Yağmurun usul usul toprağa düştüğü bir günde, Adana sokaklarında yürekleri ısıtan bir manzara yaşandı. Gökten süzülen her damla, sadece toprağı değil, kalpleri de ıslattı. Çünkü o gün, bir grup çocuk, ellerinde şemsiyeleriyle Atatürk’ün büstünün başına koştular. Amaçları ne miydi? Atalarını yağmurdan korumak…
Bu sahne, sadece bir an değil; bir milletin hafızasında yer edecek bir vefa tablosuydu. Küçücük elleriyle tuttukları şemsiyeler, aslında koca bir milletin minnettarlığını, sevgisini ve sadakatini temsil ediyordu. O çocuklar, sadece bir büstü değil, bir ideali, bir mirası, bir geleceği koruyorlardı.

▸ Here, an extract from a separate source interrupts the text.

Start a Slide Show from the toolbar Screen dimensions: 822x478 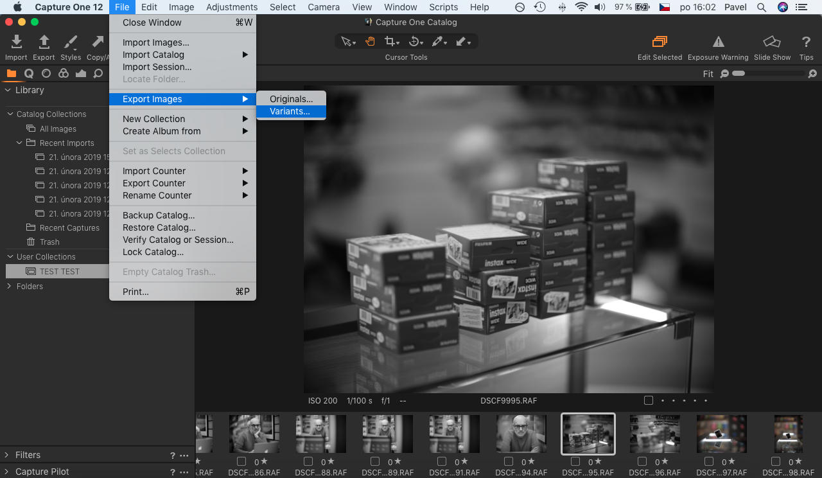pos(772,42)
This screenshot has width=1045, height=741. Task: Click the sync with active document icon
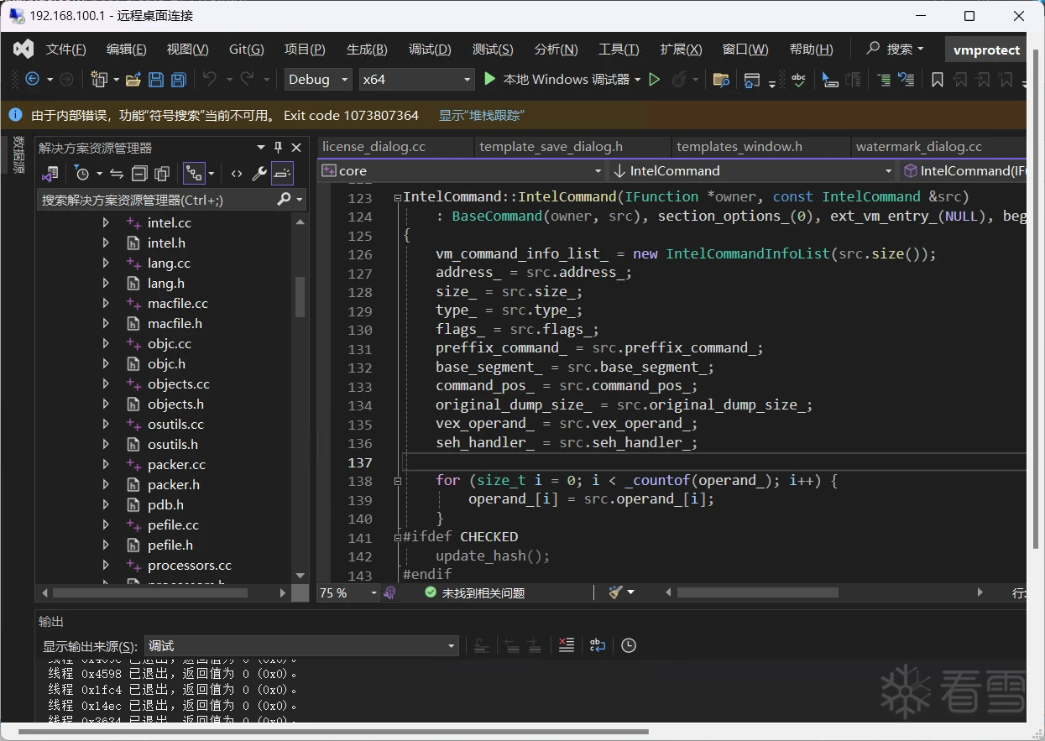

Bu görüntü beni derinden etkiledi. Gözlerim doldu, içim umutla doldu. Çünkü bu ülkenin çocukları, tarihine, kurucusuna ve değerlerine sahip çıkmayı öğrenmiş. Çünkü bu gençlik, sadece geçmişi değil, geleceği de omuzlarında taşıyor.
Bir milletin büyüklüğü, sadece ordusuyla, ekonomisiyle ya da teknolojisiyle ölçülmez. Asıl büyüklük, evlatlarının yüreğinde taşıdığı değerlerle ölçülür. Ve Adana’da yağan yağmurda, Atatürk’ün büstüne tutulan o şemsiyeler, bize bu büyüklüğü bir kez daha hatırlattı.
Bugün bir kez daha gördük ki, bu topraklarda Atatürk sevgisi bir çınar gibi kök salmış. Rüzgâr esse de, yağmur yağsa da, fırtına kopsa da o çınar dimdik ayakta. Ve o çınarın gölgesinde büyüyen çocuklar oldukça, bu ülkenin yarınlarından kimse endişe etmesin.